* Task: Among the lines below, copy exactly those from the one with "[menuitem] (1721, 74)" through the one with "Δραστηριότητες (80, 132)", counting both ends.

BEGIN Exercise materials

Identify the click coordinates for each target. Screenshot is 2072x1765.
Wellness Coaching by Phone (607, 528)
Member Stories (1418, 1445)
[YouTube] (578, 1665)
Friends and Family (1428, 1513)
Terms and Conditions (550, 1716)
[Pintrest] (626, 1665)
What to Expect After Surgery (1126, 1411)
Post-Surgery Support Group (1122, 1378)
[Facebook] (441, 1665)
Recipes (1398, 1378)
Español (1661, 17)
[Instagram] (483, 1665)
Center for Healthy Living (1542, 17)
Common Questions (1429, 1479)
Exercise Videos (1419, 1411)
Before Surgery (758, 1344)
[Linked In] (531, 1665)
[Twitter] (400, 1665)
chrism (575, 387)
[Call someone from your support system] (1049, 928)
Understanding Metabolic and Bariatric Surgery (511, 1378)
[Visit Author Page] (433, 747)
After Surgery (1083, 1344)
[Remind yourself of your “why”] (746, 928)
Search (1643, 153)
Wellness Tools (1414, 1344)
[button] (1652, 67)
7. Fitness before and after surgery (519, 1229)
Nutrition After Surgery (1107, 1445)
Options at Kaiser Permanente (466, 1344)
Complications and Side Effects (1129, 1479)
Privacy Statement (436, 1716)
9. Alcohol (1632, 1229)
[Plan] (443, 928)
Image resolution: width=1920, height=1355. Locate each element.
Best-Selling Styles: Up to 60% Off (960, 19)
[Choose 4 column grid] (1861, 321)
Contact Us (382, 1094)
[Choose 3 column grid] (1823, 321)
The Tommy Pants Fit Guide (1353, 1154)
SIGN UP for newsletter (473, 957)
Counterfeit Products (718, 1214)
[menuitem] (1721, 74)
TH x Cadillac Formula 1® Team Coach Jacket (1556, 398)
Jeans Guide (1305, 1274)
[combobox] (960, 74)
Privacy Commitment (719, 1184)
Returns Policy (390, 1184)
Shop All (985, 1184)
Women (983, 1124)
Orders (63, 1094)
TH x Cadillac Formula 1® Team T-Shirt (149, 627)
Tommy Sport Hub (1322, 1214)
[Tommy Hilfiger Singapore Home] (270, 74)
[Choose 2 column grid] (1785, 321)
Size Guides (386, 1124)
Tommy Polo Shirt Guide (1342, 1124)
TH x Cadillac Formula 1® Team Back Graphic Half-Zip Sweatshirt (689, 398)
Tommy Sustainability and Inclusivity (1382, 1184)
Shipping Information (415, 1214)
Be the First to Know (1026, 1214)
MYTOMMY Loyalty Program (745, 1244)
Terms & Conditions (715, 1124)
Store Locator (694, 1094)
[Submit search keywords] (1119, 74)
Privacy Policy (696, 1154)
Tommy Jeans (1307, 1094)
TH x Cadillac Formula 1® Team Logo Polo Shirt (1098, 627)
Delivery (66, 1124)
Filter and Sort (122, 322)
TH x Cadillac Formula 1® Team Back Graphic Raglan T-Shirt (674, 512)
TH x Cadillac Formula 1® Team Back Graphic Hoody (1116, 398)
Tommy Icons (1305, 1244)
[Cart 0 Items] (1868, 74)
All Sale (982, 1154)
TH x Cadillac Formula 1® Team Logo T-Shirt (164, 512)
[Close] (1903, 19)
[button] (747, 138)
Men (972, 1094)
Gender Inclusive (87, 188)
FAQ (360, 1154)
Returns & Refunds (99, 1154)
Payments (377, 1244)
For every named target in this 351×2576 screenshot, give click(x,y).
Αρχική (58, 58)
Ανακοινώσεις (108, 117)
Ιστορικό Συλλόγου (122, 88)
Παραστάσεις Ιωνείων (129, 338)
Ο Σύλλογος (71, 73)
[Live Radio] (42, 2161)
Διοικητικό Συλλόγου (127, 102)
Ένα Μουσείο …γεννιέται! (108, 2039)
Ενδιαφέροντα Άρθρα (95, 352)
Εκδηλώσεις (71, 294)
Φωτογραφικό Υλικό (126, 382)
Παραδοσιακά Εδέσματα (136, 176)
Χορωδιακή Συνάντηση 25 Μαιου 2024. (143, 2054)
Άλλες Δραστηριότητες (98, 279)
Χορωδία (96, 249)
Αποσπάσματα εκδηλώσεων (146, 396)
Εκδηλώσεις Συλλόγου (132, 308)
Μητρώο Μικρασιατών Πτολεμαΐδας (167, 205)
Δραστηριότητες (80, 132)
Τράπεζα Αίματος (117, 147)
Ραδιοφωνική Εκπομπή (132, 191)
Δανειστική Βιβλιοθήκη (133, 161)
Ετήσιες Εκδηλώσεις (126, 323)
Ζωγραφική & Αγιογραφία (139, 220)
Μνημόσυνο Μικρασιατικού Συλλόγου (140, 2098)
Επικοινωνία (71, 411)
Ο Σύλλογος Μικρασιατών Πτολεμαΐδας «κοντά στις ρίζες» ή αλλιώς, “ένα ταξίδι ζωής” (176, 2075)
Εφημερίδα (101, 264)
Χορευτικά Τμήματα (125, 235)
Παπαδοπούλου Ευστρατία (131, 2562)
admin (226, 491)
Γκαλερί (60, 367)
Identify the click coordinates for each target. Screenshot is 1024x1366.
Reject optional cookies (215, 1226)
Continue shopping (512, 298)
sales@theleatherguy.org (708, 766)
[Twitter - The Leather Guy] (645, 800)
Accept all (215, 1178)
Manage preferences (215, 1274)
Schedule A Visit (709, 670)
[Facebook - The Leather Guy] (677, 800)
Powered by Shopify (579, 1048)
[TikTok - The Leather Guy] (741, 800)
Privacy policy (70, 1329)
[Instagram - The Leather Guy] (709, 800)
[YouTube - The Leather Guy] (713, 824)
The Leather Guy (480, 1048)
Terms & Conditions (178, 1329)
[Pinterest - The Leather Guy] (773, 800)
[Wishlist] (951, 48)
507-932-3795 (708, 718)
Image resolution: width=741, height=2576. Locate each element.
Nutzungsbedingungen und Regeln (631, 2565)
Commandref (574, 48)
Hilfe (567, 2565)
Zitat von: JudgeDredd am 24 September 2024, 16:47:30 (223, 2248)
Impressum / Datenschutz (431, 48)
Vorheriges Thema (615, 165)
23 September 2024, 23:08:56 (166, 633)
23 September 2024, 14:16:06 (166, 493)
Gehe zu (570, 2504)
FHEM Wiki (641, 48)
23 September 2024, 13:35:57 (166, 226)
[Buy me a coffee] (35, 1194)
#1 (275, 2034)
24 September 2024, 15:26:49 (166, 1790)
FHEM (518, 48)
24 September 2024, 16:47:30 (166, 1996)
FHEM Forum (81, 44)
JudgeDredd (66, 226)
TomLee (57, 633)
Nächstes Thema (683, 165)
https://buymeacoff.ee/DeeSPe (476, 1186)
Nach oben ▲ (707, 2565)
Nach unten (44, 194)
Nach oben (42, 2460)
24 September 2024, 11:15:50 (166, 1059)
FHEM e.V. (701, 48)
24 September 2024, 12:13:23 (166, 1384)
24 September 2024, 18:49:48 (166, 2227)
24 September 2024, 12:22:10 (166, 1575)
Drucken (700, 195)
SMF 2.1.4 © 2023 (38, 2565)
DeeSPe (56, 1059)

END Exercise materials

* Output of the exercise:
[menuitem] (1721, 74)
TH x Cadillac Formula 1® Team Coach Jacket (1556, 398)
Jeans Guide (1305, 1274)
[combobox] (960, 74)
Privacy Commitment (719, 1184)
Returns Policy (390, 1184)
Shop All (985, 1184)
Women (983, 1124)
Orders (63, 1094)
TH x Cadillac Formula 1® Team T-Shirt (149, 627)
Tommy Sport Hub (1322, 1214)
[Tommy Hilfiger Singapore Home] (270, 74)
[Choose 2 column grid] (1785, 321)
Size Guides (386, 1124)
Tommy Polo Shirt Guide (1342, 1124)
TH x Cadillac Formula 1® Team Back Graphic Half-Zip Sweatshirt (689, 398)
Tommy Sustainability and Inclusivity (1382, 1184)
Shipping Information (415, 1214)
Be the First to Know (1026, 1214)
MYTOMMY Loyalty Program (745, 1244)
Terms & Conditions (715, 1124)
Store Locator (694, 1094)
[Submit search keywords] (1119, 74)
Privacy Policy (696, 1154)
Tommy Jeans (1307, 1094)
TH x Cadillac Formula 1® Team Logo Polo Shirt (1098, 627)
Delivery (66, 1124)
Filter and Sort (122, 322)
TH x Cadillac Formula 1® Team Back Graphic Raglan T-Shirt (674, 512)
TH x Cadillac Formula 1® Team Back Graphic Hoody (1116, 398)
Tommy Icons (1305, 1244)
[Cart 0 Items] (1868, 74)
All Sale (982, 1154)
TH x Cadillac Formula 1® Team Logo T-Shirt (164, 512)
[Close] (1903, 19)
[button] (747, 138)
Men (972, 1094)
Gender Inclusive (87, 188)
FAQ (360, 1154)
Returns & Refunds (99, 1154)
Payments (377, 1244)
For every named target in this 351×2576 screenshot, give click(x,y).
Αρχική (58, 58)
Ανακοινώσεις (108, 117)
Ιστορικό Συλλόγου (122, 88)
Παραστάσεις Ιωνείων (129, 338)
Ο Σύλλογος (71, 73)
[Live Radio] (42, 2161)
Διοικητικό Συλλόγου (127, 102)
Ένα Μουσείο …γεννιέται! (108, 2039)
Ενδιαφέροντα Άρθρα (95, 352)
Εκδηλώσεις (71, 294)
Φωτογραφικό Υλικό (126, 382)
Παραδοσιακά Εδέσματα (136, 176)
Χορωδιακή Συνάντηση 25 Μαιου 2024. (143, 2054)
Άλλες Δραστηριότητες (98, 279)
Χορωδία (96, 249)
Αποσπάσματα εκδηλώσεων (146, 396)
Εκδηλώσεις Συλλόγου (132, 308)
Μητρώο Μικρασιατών Πτολεμαΐδας (167, 205)
Δραστηριότητες (80, 132)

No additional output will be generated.